By the next year things at the Kodokan began picking up. Nishio trained under the famous Kyuzo Mifune (1883-1965) 10th dan judo, the fourth of only eighteen 10th dan’s ever awarded by the Kodokan. Mifune was considered one of the greatest judo practitioners ever. Nishio liked the hard training, but by the age of 23 he was becoming dissatisfied with the practical limitations that competition placed on judo. So he began training in karate under Yasuhiro Konishi (1893-1983), one of the first karate teachers in mainland Japan.

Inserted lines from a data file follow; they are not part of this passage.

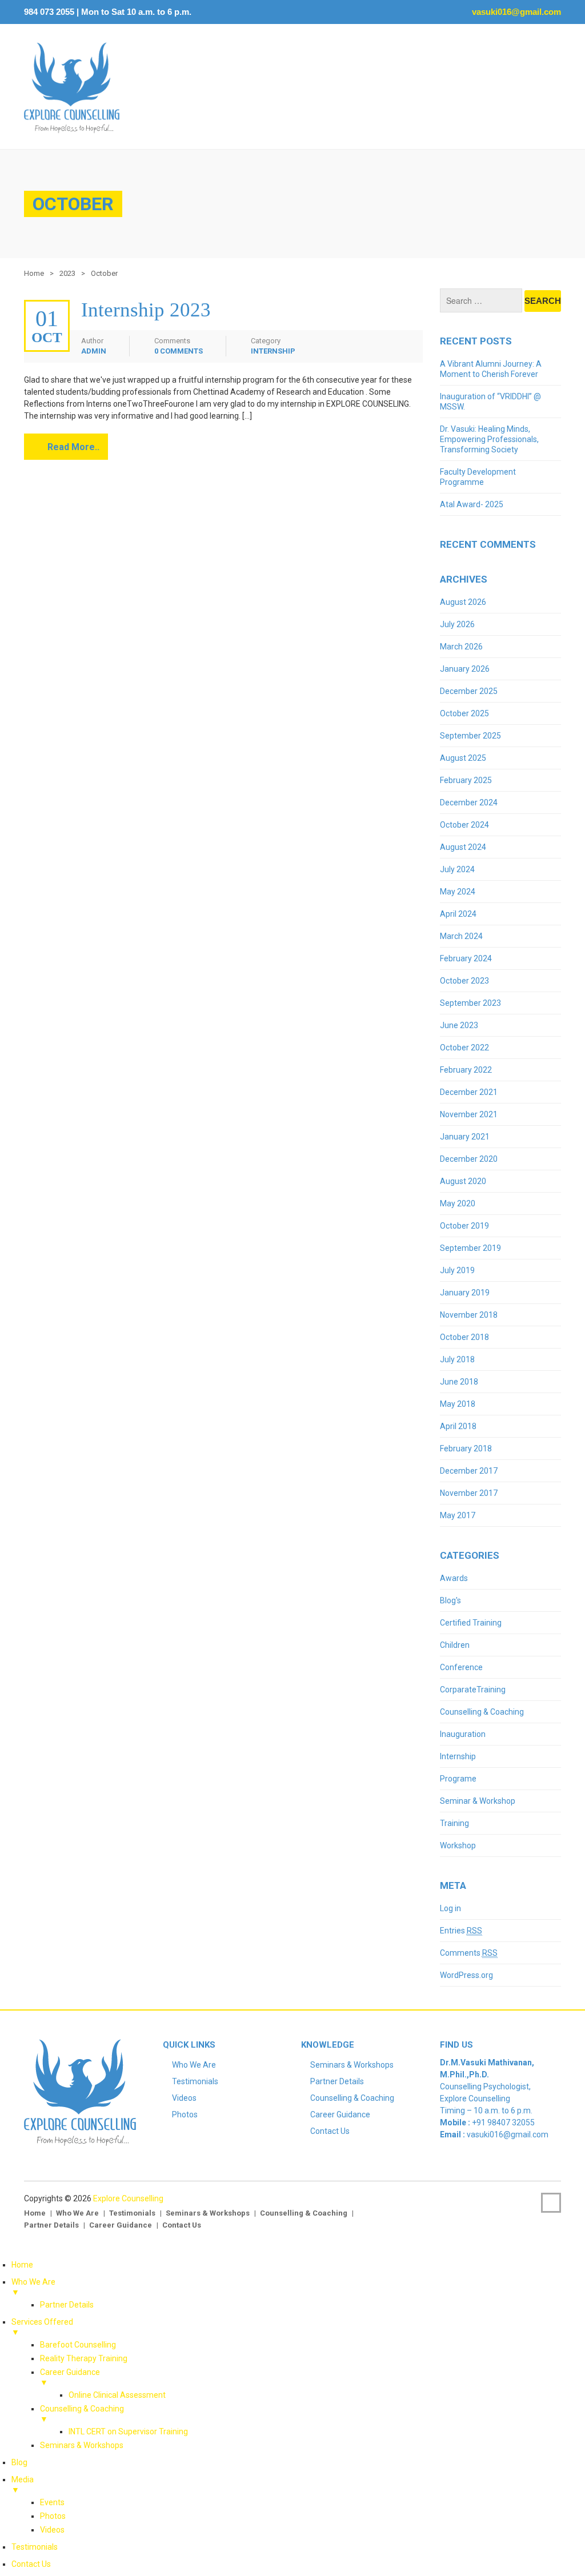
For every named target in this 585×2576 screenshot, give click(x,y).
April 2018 (458, 1426)
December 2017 (469, 1470)
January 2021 (465, 1136)
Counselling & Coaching (482, 1711)
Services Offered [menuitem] (42, 2327)
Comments (469, 1952)
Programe (458, 1778)
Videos (184, 2097)
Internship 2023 (146, 310)
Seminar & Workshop (477, 1800)
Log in (450, 1908)
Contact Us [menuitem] (31, 2564)
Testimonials (195, 2081)
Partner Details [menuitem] (67, 2304)
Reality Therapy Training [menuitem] (83, 2358)
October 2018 (464, 1337)
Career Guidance (340, 2114)
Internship (273, 351)
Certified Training (471, 1622)
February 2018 (466, 1448)
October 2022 (464, 1047)
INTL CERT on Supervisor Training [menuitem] (128, 2431)
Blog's (450, 1600)
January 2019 (465, 1292)
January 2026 (465, 668)
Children (455, 1645)
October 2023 (464, 980)
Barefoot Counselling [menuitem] (78, 2344)
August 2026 (463, 602)
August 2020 (463, 1181)
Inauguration (463, 1734)
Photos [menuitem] (53, 2516)
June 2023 (459, 1025)
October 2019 (464, 1225)
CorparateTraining (473, 1689)
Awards (454, 1578)
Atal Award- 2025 (471, 504)
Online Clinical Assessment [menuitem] (117, 2395)
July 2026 (457, 624)
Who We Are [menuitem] (33, 2287)
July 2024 (457, 869)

Yasuhiro Konishi was a leading force in the development and acceptance of karate in Japan. Konishi was the founder of Shindō jinen-ryū (神道自然流) karate. Konishi also studied Aikido under Morihei Ueshiba, a relationship that extended back to the 1930′s when Ueshiba was teaching at his Kobukan Dojo in the Shinjuku ward of Tokyo. Konishi demonstrated Heian Nidan (a kata from Okinawan karate) for Ueshiba who commented to Konishi that he should stop wasting his time with ineffective techniques. Inspired by Uehiba’s frank comments, Konishi developed a kata he called Tai Sabaki (“body movement”). Ueshiba then remarked, “The demonstration you did just now was satisfactory to me and that is a kata worth mastering.” Konishi developed three kata, Tai Sabaki Shodan, Tai Sabaki Nidan and Tai Sabaki Sandan, all based on the same principles inspired by Ueshiba. Konishi said that Ueshiba was the best martial artist he had ever known.